:: Supplied data ::

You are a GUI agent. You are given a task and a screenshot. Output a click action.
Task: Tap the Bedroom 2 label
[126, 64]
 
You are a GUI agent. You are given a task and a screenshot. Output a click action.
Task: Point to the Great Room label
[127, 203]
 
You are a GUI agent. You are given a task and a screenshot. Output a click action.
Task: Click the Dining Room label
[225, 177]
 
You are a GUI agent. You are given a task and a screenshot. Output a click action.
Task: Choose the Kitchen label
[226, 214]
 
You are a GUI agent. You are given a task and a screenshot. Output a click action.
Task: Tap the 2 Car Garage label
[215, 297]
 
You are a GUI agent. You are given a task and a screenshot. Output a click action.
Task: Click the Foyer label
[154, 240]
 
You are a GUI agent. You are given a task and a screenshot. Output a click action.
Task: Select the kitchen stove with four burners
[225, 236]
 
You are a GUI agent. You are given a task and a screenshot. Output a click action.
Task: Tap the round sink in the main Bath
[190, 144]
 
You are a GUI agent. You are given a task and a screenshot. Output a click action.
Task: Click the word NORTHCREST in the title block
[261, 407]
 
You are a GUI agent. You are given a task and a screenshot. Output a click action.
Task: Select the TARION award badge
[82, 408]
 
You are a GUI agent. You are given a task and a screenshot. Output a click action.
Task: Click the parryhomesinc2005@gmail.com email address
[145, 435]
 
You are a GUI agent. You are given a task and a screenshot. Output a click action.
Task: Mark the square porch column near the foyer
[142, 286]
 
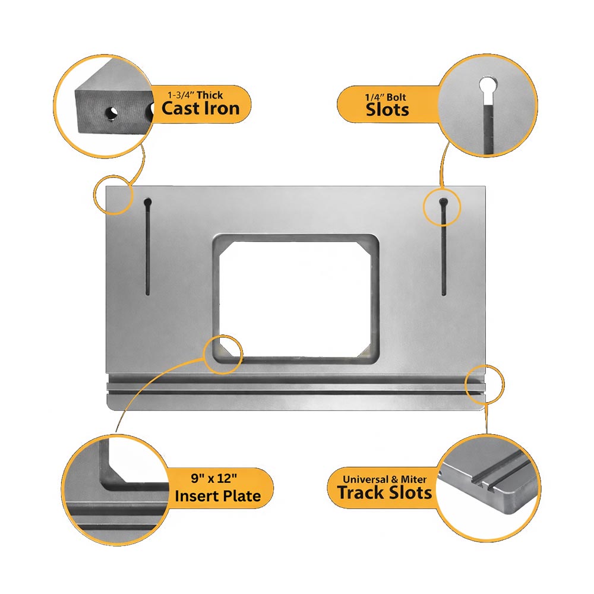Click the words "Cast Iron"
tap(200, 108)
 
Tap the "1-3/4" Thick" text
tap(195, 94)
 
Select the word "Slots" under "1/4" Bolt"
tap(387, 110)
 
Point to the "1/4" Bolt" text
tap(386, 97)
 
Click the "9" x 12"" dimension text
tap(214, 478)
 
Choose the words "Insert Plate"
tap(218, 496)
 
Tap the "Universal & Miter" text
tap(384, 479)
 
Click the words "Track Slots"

:::
:: Supplied data ::

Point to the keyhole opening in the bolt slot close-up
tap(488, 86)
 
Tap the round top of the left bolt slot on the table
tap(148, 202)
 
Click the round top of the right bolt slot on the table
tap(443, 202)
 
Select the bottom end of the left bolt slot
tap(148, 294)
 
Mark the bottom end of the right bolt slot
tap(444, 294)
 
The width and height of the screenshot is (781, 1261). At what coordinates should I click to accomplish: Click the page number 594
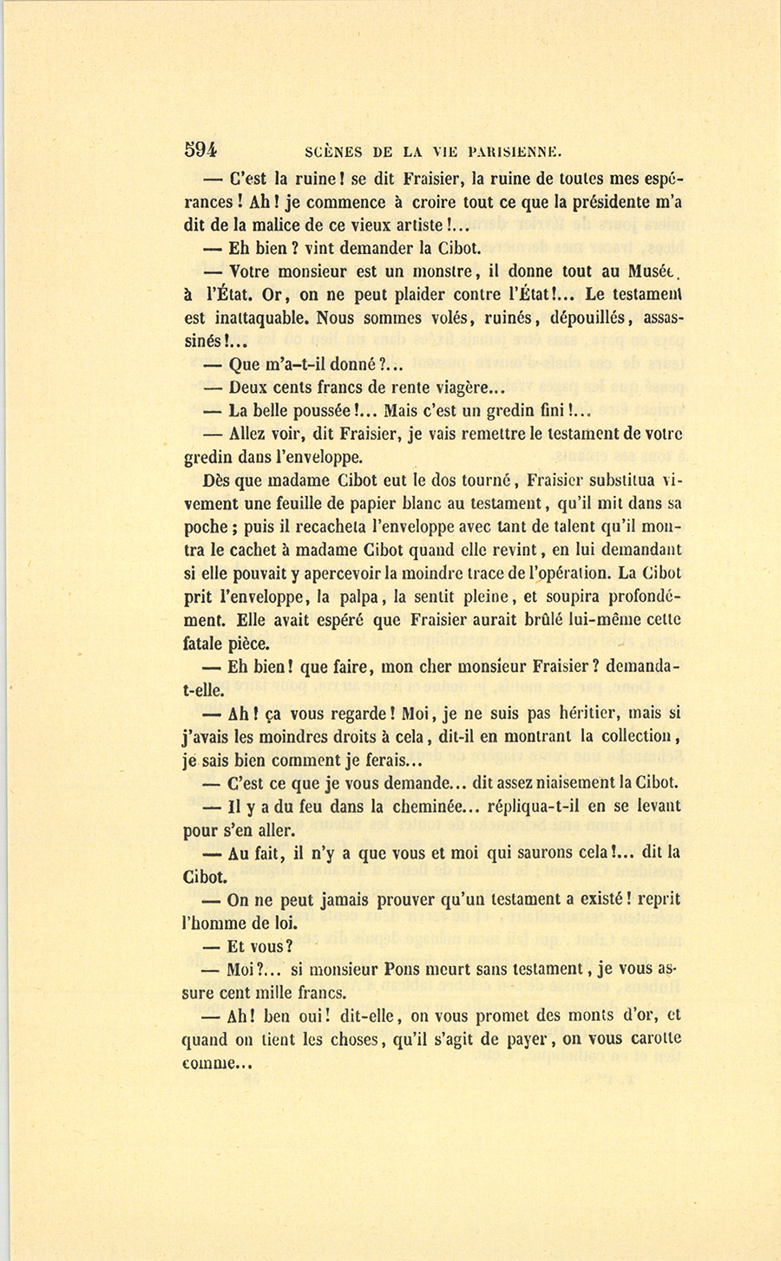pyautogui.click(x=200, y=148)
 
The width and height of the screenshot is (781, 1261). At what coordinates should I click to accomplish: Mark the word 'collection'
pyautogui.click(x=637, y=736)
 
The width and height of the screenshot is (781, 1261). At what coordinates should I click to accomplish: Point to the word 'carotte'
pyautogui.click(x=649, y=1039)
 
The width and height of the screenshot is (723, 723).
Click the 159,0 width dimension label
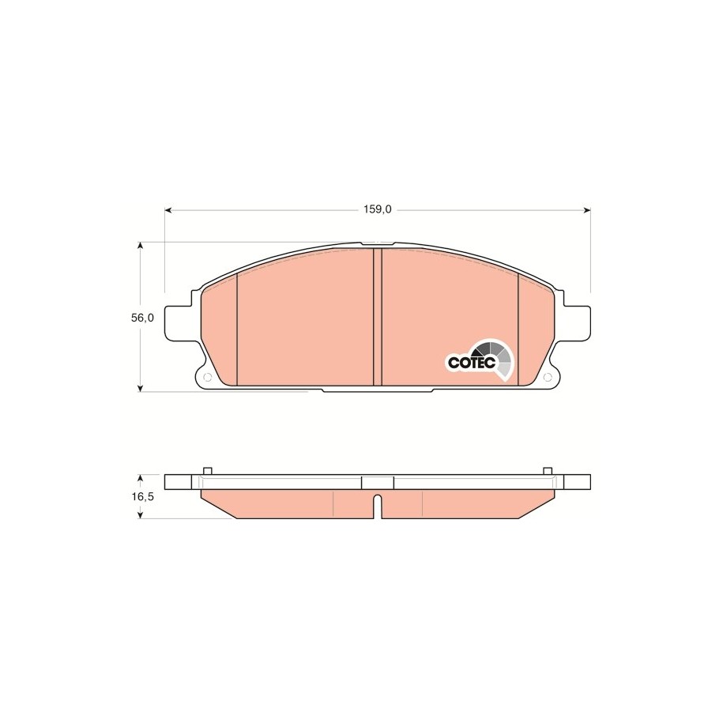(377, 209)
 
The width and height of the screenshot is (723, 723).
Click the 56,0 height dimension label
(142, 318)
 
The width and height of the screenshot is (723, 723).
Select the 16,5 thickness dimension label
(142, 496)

:::
:: Supplied data ::

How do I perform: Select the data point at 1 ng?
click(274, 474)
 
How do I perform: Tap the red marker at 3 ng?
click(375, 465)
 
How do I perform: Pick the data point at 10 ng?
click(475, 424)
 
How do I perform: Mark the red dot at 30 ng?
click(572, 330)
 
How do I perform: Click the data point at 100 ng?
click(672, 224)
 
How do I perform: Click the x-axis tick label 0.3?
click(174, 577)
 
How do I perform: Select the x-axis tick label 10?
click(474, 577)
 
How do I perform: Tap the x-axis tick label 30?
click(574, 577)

:::

### Exercise aim
Copy the lines of the records above, from the line containing "Click the round" through the line containing "tap(444, 294)", reproducing each one without any change.

### In response
Click the round top of the right bolt slot on the table
tap(443, 202)
 
Select the bottom end of the left bolt slot
tap(148, 294)
 
Mark the bottom end of the right bolt slot
tap(444, 294)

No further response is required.